#### SET EXERCISE 1
Edit the records from the first line through the line with "(x=319, y=57)" by replacing "Select" with "Choose". Give those lines again with nothing else changed.

#### SELECTION
<<<<

I zoomed in to read what they’re saying on the bottom right and was disappointed.
ZFS: 🙂
I wish the licensing would be Linux compatible
Overall solid but BTRFS has the advantage of being Linux native in the way it works. Right now I wouldn’t use btrfs for a critical raid system but it is great for single disks.
But we have OpenZFS, which is under CDDL (=LGPL). So it’s fine.
Edit: I was wrong, see comment below.
CDDL is not LGPL and is GPL incompatible
How so?
https://www.gnu.org/licenses/license-list.en.html#CDDL
Canonical ships ZFS like Nvidia ships proprietary drivers, which seems to work (legally and technically) but it means the development of ZoL is a bit cumbersome and can never be integrated in the kernel development like other filesystems.
Oh dear, I didn’t know that. Thanks for the info. I genuinely wish that people would stop using these pushover licenses. I thought it was like the LGPL, but sadly it isn’t. At least the base remains free though.
Isn’t OpenZFS compatible though?
As someone who uses btrfs mostly (sometimes ext4, but I don’t really know why…), can someone explain the benefits of ZFS over the previous two I mentioned?
The two biggest benefits are that it’s basically a finished implementation of btrfs (see data corruption in large pools and raid 5 and 6), as well as being able to encrypt and compress at the same time.
Plus, and I don’t know if this is a ZFS-specific thing, being able to group disks into VDevs and not just into one big raid.
Tbf, the one thing I find nice, at least for home users, is the ability to throw JBOD and it makes it all work. Less cumbersome for newcomers. Zfs needs disks of the same size or it will only group disks into a vdev and use the smallest of the disks for capacity.
That said, I run zfs and no btrfs anywhere. Had high hopes for bcachefs but… That’s not going particularly well.
Different tools, different jobs. On my computer I also use btrfs, but on the family archive server ZFS (TrueNAS Scale). Right tool for the right job.

>>>>

(Dataset entries)
<<<<

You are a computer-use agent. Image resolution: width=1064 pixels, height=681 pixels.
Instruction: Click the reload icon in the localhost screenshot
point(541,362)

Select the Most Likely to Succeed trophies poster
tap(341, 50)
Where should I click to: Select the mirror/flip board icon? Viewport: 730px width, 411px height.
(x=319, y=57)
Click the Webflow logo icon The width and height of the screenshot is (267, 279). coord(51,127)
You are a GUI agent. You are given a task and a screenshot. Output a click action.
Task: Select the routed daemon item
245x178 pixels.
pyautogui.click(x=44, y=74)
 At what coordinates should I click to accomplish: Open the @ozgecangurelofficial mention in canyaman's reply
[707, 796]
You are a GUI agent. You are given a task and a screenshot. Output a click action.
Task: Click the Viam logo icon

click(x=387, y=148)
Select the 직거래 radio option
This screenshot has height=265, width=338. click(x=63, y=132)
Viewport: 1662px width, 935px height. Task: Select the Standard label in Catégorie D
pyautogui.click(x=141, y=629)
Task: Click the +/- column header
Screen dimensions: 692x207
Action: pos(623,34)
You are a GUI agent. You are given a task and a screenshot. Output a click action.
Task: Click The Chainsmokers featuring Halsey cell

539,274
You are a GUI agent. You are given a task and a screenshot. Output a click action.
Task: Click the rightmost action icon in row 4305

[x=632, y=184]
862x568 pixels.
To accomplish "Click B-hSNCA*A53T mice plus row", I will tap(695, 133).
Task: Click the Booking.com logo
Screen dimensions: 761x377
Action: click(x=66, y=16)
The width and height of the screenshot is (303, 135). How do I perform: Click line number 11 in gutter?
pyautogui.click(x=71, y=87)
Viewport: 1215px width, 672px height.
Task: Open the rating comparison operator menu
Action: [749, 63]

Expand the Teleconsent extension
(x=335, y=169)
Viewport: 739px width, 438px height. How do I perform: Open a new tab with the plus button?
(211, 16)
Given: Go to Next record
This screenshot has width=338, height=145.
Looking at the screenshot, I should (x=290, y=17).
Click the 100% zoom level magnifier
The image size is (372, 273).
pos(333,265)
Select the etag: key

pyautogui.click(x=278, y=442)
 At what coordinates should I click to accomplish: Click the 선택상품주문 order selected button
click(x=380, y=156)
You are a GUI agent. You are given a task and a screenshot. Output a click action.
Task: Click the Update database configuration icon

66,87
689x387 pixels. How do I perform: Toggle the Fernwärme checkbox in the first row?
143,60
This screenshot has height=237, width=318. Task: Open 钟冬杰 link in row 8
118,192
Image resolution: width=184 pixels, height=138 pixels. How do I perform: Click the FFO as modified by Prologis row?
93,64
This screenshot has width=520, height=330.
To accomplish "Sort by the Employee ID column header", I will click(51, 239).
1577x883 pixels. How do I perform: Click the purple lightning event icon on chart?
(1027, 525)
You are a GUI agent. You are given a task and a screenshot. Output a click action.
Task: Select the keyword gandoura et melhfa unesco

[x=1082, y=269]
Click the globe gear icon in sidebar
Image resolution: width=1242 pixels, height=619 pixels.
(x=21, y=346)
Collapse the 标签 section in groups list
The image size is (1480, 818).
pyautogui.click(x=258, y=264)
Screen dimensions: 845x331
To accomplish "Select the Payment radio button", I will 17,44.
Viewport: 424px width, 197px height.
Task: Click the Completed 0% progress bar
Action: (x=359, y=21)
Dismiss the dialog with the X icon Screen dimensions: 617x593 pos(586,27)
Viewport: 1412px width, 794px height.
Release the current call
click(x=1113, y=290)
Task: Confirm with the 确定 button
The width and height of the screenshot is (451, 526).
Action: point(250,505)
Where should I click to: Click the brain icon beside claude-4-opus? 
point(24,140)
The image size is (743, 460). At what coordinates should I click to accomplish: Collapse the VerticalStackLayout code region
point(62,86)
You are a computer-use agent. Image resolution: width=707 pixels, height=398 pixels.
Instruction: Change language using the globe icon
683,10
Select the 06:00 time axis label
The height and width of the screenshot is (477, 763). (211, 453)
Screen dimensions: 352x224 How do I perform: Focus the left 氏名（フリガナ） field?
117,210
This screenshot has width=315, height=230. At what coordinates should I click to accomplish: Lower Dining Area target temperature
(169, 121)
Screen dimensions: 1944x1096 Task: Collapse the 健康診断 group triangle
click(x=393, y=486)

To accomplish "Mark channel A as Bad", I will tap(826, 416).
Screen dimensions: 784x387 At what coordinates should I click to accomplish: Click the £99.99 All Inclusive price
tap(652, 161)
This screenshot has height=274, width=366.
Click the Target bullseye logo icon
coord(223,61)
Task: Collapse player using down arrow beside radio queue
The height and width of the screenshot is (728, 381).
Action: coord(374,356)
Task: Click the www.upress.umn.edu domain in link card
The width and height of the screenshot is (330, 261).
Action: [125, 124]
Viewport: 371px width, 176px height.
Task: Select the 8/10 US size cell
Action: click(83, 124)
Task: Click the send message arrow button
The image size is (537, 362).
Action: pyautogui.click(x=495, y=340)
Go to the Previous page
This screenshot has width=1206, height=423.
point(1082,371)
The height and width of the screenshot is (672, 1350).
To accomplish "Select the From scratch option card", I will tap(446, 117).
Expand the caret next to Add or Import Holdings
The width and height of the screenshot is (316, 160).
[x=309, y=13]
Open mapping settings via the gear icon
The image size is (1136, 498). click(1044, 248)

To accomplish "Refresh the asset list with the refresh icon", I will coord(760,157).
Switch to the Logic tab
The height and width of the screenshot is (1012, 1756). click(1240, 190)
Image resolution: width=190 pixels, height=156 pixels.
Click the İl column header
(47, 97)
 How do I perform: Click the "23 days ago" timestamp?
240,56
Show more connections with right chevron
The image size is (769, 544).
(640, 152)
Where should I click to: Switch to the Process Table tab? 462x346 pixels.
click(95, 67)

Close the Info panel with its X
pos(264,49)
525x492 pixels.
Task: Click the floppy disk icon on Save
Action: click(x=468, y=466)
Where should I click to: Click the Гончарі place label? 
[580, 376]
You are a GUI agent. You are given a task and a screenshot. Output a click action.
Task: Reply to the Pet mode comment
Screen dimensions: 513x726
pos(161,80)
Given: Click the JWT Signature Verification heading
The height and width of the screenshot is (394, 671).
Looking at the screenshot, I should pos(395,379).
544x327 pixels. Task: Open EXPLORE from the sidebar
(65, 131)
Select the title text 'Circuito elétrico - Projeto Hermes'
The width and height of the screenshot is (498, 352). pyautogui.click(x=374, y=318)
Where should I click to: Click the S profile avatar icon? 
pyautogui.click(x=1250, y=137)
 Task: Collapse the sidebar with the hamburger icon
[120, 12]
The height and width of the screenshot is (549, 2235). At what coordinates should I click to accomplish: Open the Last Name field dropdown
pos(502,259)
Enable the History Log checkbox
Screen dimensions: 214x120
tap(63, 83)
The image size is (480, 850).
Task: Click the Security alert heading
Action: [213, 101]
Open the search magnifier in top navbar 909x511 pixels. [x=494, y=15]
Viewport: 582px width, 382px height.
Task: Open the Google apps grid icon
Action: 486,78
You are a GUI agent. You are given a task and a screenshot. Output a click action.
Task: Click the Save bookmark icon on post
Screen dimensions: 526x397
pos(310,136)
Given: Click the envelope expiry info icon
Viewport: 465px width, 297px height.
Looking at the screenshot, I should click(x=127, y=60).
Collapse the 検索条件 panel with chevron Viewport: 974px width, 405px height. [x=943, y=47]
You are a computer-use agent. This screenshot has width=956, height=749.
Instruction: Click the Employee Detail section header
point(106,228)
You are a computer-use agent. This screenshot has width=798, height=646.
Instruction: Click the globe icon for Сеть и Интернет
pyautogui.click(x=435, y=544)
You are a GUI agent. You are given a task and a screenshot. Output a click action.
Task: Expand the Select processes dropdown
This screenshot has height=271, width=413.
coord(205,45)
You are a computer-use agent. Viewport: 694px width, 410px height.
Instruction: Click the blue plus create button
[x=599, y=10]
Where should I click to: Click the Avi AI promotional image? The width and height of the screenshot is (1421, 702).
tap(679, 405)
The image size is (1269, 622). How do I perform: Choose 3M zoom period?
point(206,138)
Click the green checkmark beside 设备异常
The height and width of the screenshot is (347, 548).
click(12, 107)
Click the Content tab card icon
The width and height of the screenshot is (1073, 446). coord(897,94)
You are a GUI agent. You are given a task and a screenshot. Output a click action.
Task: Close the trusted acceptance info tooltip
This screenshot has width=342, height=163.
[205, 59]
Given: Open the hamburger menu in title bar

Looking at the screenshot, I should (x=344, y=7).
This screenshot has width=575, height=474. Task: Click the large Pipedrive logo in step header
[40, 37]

>>>>

#### SET EXERCISE 2
Write out the ZFS discussion word for word from "Edit: I was" to "like other filesystems.".

#### FINAL RESULT 1
You are a computer-use agent. Image resolution: width=1064 pixels, height=681 pixels.
Instruction: Click the reload icon in the localhost screenshot
point(541,362)

Choose the Most Likely to Succeed trophies poster
tap(341, 50)
Where should I click to: Choose the mirror/flip board icon? Viewport: 730px width, 411px height.
(x=319, y=57)

#### FINAL RESULT 2
Edit: I was wrong, see comment below.
CDDL is not LGPL and is GPL incompatible
How so?
https://www.gnu.org/licenses/license-list.en.html#CDDL
Canonical ships ZFS like Nvidia ships proprietary drivers, which seems to work (legally and technically) but it means the development of ZoL is a bit cumbersome and can never be integrated in the kernel development like other filesystems.